- [YOUR GOAL]:
Once more, print the records exactly as given.

RECORDS START

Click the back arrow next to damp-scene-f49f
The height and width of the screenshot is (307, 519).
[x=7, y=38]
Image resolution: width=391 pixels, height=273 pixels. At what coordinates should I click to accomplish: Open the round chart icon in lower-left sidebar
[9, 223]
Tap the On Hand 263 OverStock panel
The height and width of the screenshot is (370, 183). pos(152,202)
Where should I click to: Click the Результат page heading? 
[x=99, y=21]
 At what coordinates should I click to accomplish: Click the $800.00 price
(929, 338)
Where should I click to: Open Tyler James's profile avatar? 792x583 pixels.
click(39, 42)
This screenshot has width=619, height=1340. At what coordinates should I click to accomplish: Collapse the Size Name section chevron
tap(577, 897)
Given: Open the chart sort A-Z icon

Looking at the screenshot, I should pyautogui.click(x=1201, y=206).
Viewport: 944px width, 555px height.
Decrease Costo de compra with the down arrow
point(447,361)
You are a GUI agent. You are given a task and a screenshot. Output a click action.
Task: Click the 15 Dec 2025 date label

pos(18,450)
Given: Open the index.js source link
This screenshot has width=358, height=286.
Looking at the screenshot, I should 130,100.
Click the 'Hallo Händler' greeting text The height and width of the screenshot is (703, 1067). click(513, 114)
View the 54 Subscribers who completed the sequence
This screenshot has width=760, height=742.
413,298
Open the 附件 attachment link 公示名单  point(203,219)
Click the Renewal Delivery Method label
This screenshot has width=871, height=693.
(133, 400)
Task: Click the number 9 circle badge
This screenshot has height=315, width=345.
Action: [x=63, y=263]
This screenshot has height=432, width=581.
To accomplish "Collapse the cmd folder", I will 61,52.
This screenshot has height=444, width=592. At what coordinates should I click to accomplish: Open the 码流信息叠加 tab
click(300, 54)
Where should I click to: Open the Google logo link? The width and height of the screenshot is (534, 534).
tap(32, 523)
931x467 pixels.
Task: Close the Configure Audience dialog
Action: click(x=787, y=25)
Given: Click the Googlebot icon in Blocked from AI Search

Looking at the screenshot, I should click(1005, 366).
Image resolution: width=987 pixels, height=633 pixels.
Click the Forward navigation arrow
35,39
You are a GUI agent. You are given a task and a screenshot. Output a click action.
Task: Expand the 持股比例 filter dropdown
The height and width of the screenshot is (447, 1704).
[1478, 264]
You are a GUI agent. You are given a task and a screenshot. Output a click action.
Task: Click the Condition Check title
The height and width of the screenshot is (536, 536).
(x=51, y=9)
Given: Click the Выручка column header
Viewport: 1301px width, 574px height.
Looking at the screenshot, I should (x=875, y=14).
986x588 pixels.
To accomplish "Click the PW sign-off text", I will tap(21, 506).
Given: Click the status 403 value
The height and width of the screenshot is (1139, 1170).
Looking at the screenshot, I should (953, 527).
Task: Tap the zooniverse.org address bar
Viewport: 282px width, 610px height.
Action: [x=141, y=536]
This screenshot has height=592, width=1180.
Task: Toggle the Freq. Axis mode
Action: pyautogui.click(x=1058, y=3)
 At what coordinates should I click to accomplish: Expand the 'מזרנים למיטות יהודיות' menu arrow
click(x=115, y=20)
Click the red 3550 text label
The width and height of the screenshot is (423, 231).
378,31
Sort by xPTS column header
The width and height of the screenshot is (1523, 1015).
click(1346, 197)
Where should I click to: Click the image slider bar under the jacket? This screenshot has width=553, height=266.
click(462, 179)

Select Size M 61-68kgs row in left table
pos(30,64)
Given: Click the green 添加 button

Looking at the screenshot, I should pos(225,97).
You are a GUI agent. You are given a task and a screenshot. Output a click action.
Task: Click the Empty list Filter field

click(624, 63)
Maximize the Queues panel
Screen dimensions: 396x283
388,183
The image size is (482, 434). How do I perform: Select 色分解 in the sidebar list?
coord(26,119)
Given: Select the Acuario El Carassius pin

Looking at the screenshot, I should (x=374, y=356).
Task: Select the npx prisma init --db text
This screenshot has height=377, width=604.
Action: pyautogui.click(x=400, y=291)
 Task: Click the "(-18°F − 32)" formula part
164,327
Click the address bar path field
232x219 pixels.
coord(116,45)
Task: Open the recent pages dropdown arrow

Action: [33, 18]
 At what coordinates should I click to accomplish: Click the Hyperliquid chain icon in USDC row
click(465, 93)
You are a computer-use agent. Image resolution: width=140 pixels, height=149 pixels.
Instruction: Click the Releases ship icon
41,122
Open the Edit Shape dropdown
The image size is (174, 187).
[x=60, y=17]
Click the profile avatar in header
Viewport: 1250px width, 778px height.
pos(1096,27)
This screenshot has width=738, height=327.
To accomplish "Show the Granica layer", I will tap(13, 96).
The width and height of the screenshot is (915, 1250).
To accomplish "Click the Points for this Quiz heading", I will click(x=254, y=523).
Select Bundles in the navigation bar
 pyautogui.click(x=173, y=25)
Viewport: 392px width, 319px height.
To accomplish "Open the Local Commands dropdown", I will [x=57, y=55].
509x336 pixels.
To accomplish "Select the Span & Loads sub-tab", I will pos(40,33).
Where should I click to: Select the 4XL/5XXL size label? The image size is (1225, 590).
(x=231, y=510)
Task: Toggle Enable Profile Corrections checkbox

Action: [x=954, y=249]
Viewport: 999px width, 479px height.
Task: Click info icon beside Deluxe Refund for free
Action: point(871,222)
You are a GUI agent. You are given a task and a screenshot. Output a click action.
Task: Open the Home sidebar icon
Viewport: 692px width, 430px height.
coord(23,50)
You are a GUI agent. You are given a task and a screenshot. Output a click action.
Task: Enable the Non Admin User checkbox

RECORDS END

- [EXPECTED ANSWER]:
Click the back arrow next to damp-scene-f49f
The height and width of the screenshot is (307, 519).
[x=7, y=38]
Image resolution: width=391 pixels, height=273 pixels. At what coordinates should I click to accomplish: Open the round chart icon in lower-left sidebar
[9, 223]
Tap the On Hand 263 OverStock panel
The height and width of the screenshot is (370, 183). pos(152,202)
Where should I click to: Click the Результат page heading? 
[x=99, y=21]
 At what coordinates should I click to accomplish: Click the $800.00 price
(929, 338)
Where should I click to: Open Tyler James's profile avatar? 792x583 pixels.
click(39, 42)
This screenshot has width=619, height=1340. At what coordinates should I click to accomplish: Collapse the Size Name section chevron
tap(577, 897)
Given: Open the chart sort A-Z icon

Looking at the screenshot, I should pyautogui.click(x=1201, y=206).
Viewport: 944px width, 555px height.
Decrease Costo de compra with the down arrow
point(447,361)
You are a GUI agent. You are given a task and a screenshot. Output a click action.
Task: Click the 15 Dec 2025 date label

pos(18,450)
Given: Open the index.js source link
This screenshot has width=358, height=286.
Looking at the screenshot, I should 130,100.
Click the 'Hallo Händler' greeting text The height and width of the screenshot is (703, 1067). click(513, 114)
View the 54 Subscribers who completed the sequence
This screenshot has width=760, height=742.
413,298
Open the 附件 attachment link 公示名单  point(203,219)
Click the Renewal Delivery Method label
This screenshot has width=871, height=693.
(133, 400)
Task: Click the number 9 circle badge
This screenshot has height=315, width=345.
Action: [x=63, y=263]
This screenshot has height=432, width=581.
To accomplish "Collapse the cmd folder", I will 61,52.
This screenshot has height=444, width=592. At what coordinates should I click to accomplish: Open the 码流信息叠加 tab
click(300, 54)
Where should I click to: Open the Google logo link? The width and height of the screenshot is (534, 534).
tap(32, 523)
931x467 pixels.
Task: Close the Configure Audience dialog
Action: click(x=787, y=25)
Given: Click the Googlebot icon in Blocked from AI Search

Looking at the screenshot, I should click(1005, 366).
Image resolution: width=987 pixels, height=633 pixels.
Click the Forward navigation arrow
35,39
You are a GUI agent. You are given a task and a screenshot. Output a click action.
Task: Expand the 持股比例 filter dropdown
The height and width of the screenshot is (447, 1704).
[1478, 264]
You are a GUI agent. You are given a task and a screenshot. Output a click action.
Task: Click the Condition Check title
The height and width of the screenshot is (536, 536).
(x=51, y=9)
Given: Click the Выручка column header
Viewport: 1301px width, 574px height.
Looking at the screenshot, I should (x=875, y=14).
986x588 pixels.
To accomplish "Click the PW sign-off text", I will tap(21, 506).
Given: Click the status 403 value
The height and width of the screenshot is (1139, 1170).
Looking at the screenshot, I should (953, 527).
Task: Tap the zooniverse.org address bar
Viewport: 282px width, 610px height.
Action: [x=141, y=536]
This screenshot has height=592, width=1180.
Task: Toggle the Freq. Axis mode
Action: pyautogui.click(x=1058, y=3)
 At what coordinates should I click to accomplish: Expand the 'מזרנים למיטות יהודיות' menu arrow
click(x=115, y=20)
Click the red 3550 text label
The width and height of the screenshot is (423, 231).
378,31
Sort by xPTS column header
The width and height of the screenshot is (1523, 1015).
click(1346, 197)
Where should I click to: Click the image slider bar under the jacket? This screenshot has width=553, height=266.
click(462, 179)

Select Size M 61-68kgs row in left table
pos(30,64)
Given: Click the green 添加 button

Looking at the screenshot, I should pos(225,97).
You are a GUI agent. You are given a task and a screenshot. Output a click action.
Task: Click the Empty list Filter field

click(624, 63)
Maximize the Queues panel
Screen dimensions: 396x283
388,183
The image size is (482, 434). How do I perform: Select 色分解 in the sidebar list?
coord(26,119)
Given: Select the Acuario El Carassius pin

Looking at the screenshot, I should (x=374, y=356).
Task: Select the npx prisma init --db text
This screenshot has height=377, width=604.
Action: pyautogui.click(x=400, y=291)
 Task: Click the "(-18°F − 32)" formula part
164,327
Click the address bar path field
232x219 pixels.
coord(116,45)
Task: Open the recent pages dropdown arrow

Action: [33, 18]
 At what coordinates should I click to accomplish: Click the Hyperliquid chain icon in USDC row
click(465, 93)
You are a computer-use agent. Image resolution: width=140 pixels, height=149 pixels.
Instruction: Click the Releases ship icon
41,122
Open the Edit Shape dropdown
The image size is (174, 187).
[x=60, y=17]
Click the profile avatar in header
Viewport: 1250px width, 778px height.
pos(1096,27)
This screenshot has width=738, height=327.
To accomplish "Show the Granica layer", I will tap(13, 96).
The width and height of the screenshot is (915, 1250).
To accomplish "Click the Points for this Quiz heading", I will click(x=254, y=523).
Select Bundles in the navigation bar
 pyautogui.click(x=173, y=25)
Viewport: 392px width, 319px height.
To accomplish "Open the Local Commands dropdown", I will [x=57, y=55].
509x336 pixels.
To accomplish "Select the Span & Loads sub-tab", I will pos(40,33).
Where should I click to: Select the 4XL/5XXL size label? The image size is (1225, 590).
(x=231, y=510)
Task: Toggle Enable Profile Corrections checkbox

Action: [x=954, y=249]
Viewport: 999px width, 479px height.
Task: Click info icon beside Deluxe Refund for free
Action: point(871,222)
You are a GUI agent. You are given a task and a screenshot. Output a click action.
Task: Open the Home sidebar icon
Viewport: 692px width, 430px height.
coord(23,50)
You are a GUI agent. You are given a task and a screenshot. Output a click action.
Task: Enable the Non Admin User checkbox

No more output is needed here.